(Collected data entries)
###

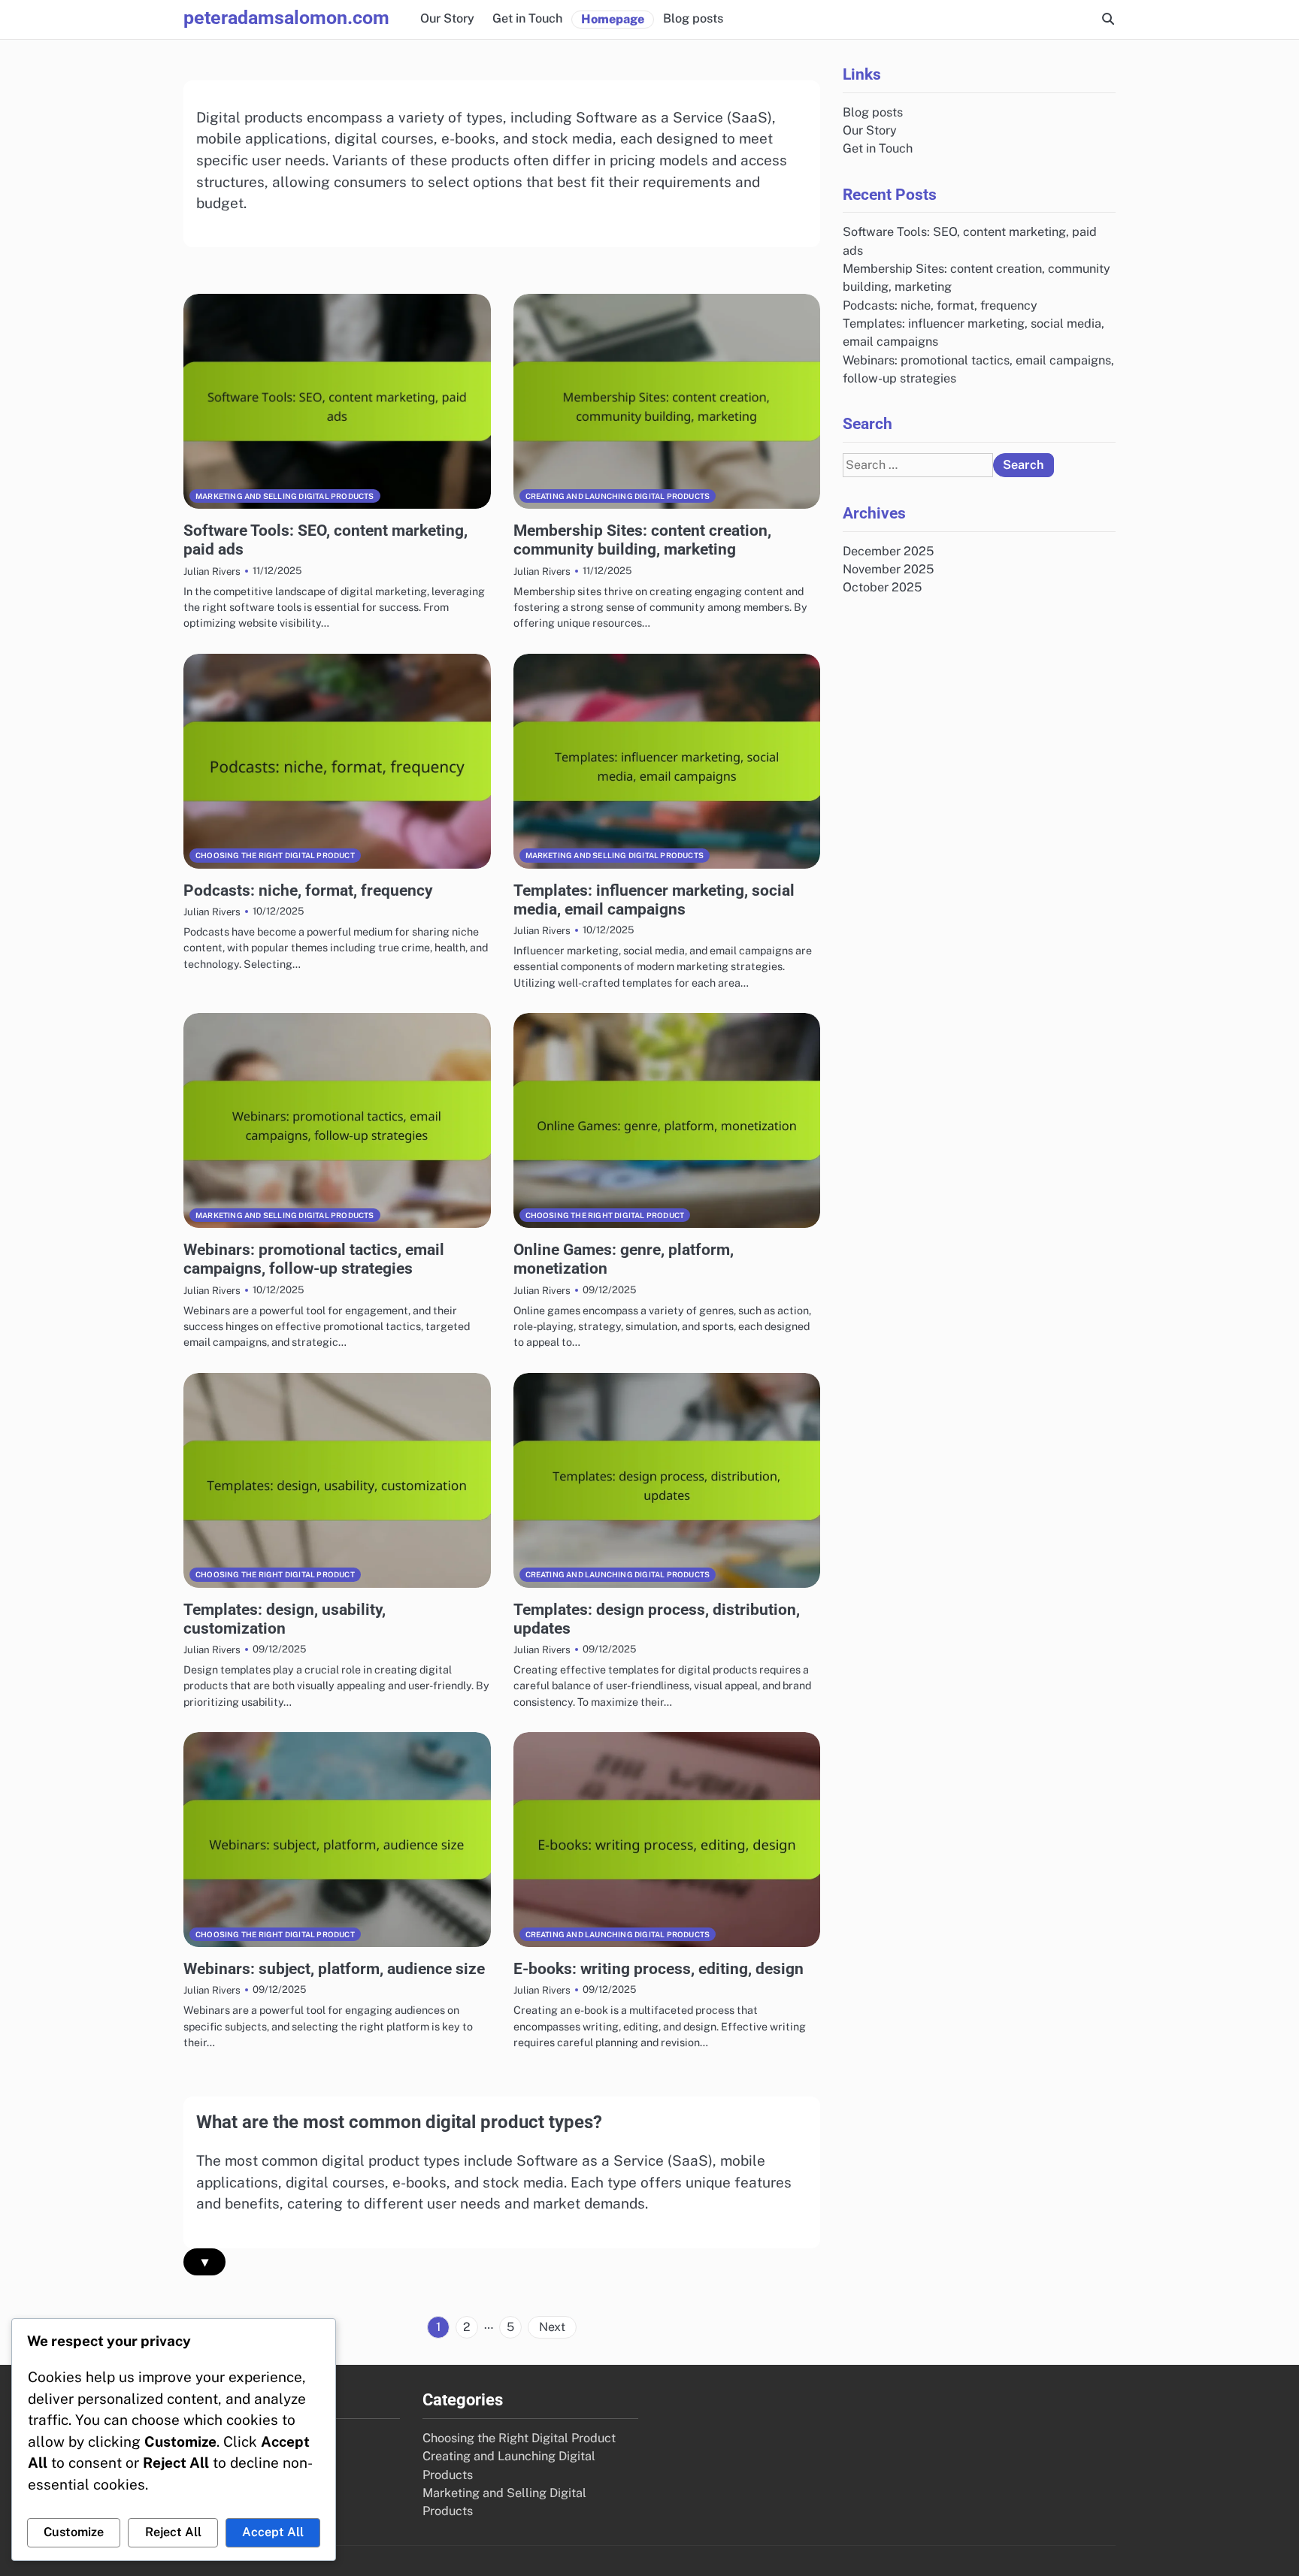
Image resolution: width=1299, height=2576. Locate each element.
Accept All (273, 2532)
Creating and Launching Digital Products (617, 495)
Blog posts (693, 18)
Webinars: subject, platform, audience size (334, 1968)
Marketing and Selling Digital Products (284, 495)
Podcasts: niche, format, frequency (308, 890)
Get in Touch (527, 18)
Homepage (612, 19)
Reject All (173, 2532)
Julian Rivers (212, 571)
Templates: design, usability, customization (284, 1618)
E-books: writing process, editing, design (658, 1968)
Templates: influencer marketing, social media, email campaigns (654, 899)
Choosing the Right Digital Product (275, 855)
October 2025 (882, 587)
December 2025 (888, 551)
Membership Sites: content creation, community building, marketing (642, 539)
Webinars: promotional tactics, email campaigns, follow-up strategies (313, 1258)
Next (552, 2327)
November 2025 (888, 569)
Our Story (447, 18)
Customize (74, 2532)
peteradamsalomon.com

###

:: Exercise prompt ::
When you reach the line with "Accept All (273, 2532)" in the records above, start writing out lines exactly, and stop once the line with "Membership Sites: content" has been written; include nothing else.

:: Reply ::
Accept All (273, 2532)
Creating and Launching Digital Products (617, 495)
Blog posts (693, 18)
Webinars: subject, platform, audience size (334, 1968)
Marketing and Selling Digital Products (284, 495)
Podcasts: niche, format, frequency (308, 890)
Get in Touch (527, 18)
Homepage (612, 19)
Reject All (173, 2532)
Julian Rivers (212, 571)
Templates: design, usability, customization (284, 1618)
E-books: writing process, editing, design (658, 1968)
Templates: influencer marketing, social media, email campaigns (654, 899)
Choosing the Right Digital Product (275, 855)
October 2025 (882, 587)
December 2025 (888, 551)
Membership Sites: content creation, community building, marketing (642, 539)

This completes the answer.